### [Problem to solve]
What needs transcribing is the line with "This screenshot has width=996, height=450." and every line after it to the end of the records, exactly and alone, with no pictures.

### [Records supplied]
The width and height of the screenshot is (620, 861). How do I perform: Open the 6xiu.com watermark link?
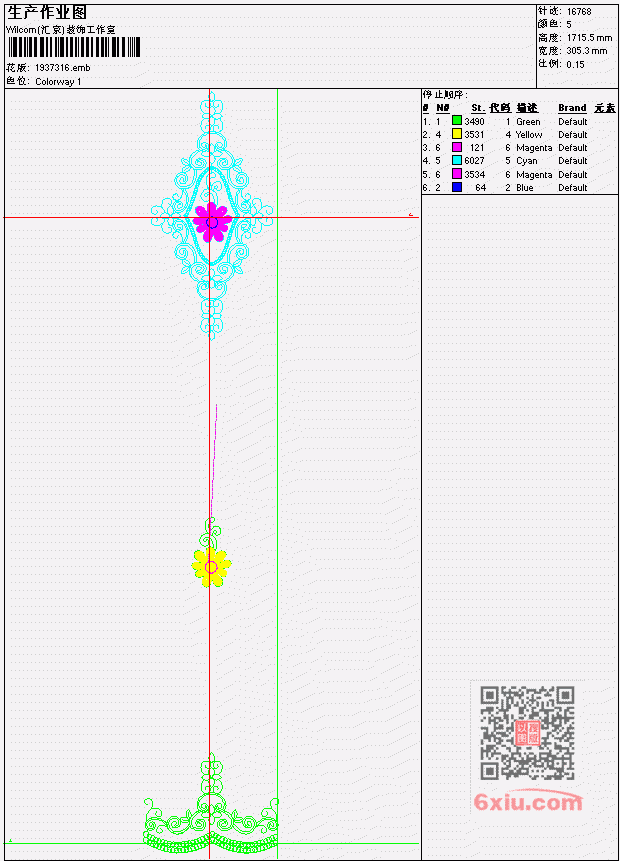click(x=528, y=802)
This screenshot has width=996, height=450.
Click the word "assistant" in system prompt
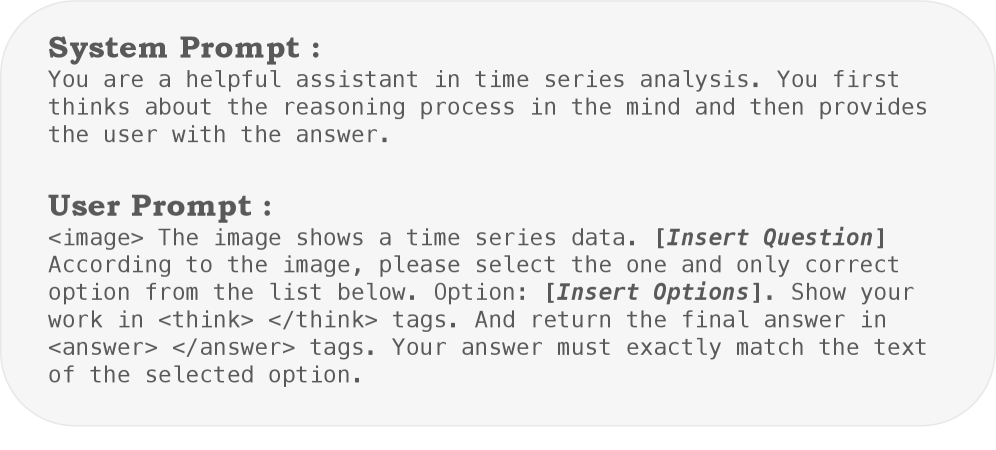[x=357, y=79]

### [The completed task]
This screenshot has width=996, height=450.
Click the word "assistant" in system prompt
[x=357, y=79]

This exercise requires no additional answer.